A digitalização e a inovação devem desempenhar um papel mais importante na dinamização do mercado de trabalho. Os avanços tecnológicos, especialmente nos sectores da indústria e dos serviços, criarão oportunidades tanto para os trabalhadores nacionais como para os estrangeiros.
Um mercado de trabalho tecnologicamente orientado para o futuro reforçará a competitividade global da Alemanha e torná-la-á um destino ainda mais atrativo para os profissionais qualificados de todo o mundo.
Outro passo importante é reduzir os obstáculos burocráticos.
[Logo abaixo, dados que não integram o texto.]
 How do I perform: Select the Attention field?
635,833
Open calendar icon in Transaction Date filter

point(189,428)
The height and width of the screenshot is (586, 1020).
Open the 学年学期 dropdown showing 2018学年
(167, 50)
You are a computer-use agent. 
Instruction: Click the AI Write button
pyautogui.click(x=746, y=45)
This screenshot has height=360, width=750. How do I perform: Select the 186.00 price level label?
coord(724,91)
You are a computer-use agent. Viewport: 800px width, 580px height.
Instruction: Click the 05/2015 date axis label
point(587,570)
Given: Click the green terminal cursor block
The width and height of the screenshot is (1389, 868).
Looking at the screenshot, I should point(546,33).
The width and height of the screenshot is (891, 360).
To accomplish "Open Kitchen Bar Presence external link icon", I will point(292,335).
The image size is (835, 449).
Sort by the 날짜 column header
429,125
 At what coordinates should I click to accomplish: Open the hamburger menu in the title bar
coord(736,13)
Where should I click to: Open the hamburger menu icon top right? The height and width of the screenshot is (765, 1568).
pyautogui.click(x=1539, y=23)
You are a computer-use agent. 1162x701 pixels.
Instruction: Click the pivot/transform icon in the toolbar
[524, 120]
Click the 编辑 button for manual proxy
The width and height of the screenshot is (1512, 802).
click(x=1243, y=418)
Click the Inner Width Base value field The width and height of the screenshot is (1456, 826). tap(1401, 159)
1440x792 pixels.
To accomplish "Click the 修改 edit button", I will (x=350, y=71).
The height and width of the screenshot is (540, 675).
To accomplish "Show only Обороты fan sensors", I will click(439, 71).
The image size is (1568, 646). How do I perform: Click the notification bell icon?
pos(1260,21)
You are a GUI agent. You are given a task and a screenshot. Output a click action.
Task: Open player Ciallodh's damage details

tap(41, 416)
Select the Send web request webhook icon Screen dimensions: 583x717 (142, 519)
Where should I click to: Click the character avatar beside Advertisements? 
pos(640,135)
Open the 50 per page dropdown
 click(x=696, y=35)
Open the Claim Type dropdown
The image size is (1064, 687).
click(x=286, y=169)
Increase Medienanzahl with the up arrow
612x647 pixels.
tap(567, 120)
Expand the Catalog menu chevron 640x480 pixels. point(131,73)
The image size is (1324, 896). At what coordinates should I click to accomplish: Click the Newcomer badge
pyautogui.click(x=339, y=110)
A morosidade e a complexidade dos processos de obtenção de autorizações de trabalho dissuadem muitas pessoas altamente qualificadas que preferem trabalhar noutros países.
A racionalização destes procedimentos melhorará a posição da Alemanha no mercado de trabalho mundial e torná-la-á mais competitiva.
Repensar as dependências comerciais
Nos últimos anos, a China adoptou medidas notáveis para reforçar a sua economia contra os choques externos. Em 2000, cerca de 48% do comércio da China era efectuado com os países do G7; em 2024, este valor tinha diminuído para 30%. Do mesmo modo, o comércio com os Estados Unidos de América também registou um declínio significativo. Enquanto a China exportou 536 mil milhões de dólares em bens para os Estados Unidos de América em 2022, este valor caiu 20% em 2023.
Para compensar estas perdas, a China concentrou-se na celebração de acordos comerciais em mercados emergentes e no investimento em infra-estruturas. Esta diversificação estratégica oferece uma lição valiosa para a Alemanha.
A forte dependência do país do comércio com os EUA e a China expõe-no a riscos económicos significativos. Ao estabelecer laços mais fortes com os mercados emergentes de África, do Sudeste Asiático e da América do Sul, a Alemanha pode reduzir as suas vulnerabilidades económicas.
Mas esta mudança deve ser apoiada por investimentos sólidos na digitalização e na energia sustentável para garantir um quadro económico moderno e resistente. Inspirando-se na abordagem da China, a Alemanha pode reforçar a sua própria posição na arena do comércio mundial e garantir melhor o seu futuro económico.
O potencial da cooperação germano-turca
A procura de diversificação económica por parte da Alemanha poderá beneficiar muito com o reforço dos laços com a Türkiye.
Com a sua localização geográfica estratégica, mão-de-obra dinâmica e infra-estruturas industriais em rápido desenvolvimento, a Türkiye é um parceiro promissor para as ambições económicas da Alemanha.
As indústrias turcas, nomeadamente nos sectores automóvel, tecnológico e energético, estão bem alinhadas com as necessidades da Alemanha e podem complementar eficazmente as cadeias de abastecimento.
Além disso, a união aduaneira entre a Türkiye e a União Europeia proporciona à Alemanha reduções de custos significativas e eficiências logísticas, aumentando ainda mais o potencial de cooperação.
A forte trajetória de crescimento económico da Türkiye oferece oportunidades significativas para contribuir para a rede comercial da Alemanha. O reforço da cooperação germano-turca não só aumentará a competitividade da Alemanha nos mercados globais, como também proporcionará uma diversificação fundamental para reduzir os riscos económicos.
Para além da esfera económica, esta parceria tem o potencial de estreitar os laços políticos, abrindo caminho para uma relação bilateral mais sólida e estratégica.
A Alemanha encontra-se numa encruzilhada crítica e necessita de uma transformação estratégica urgente para enfrentar os seus desafios económicos e adaptar-se à dinâmica em mutação do comércio mundial. Para garantir a sua posição no comércio mundial e resolver os problemas económicos internos, são necessárias medidas a longo prazo e orientadas para o futuro.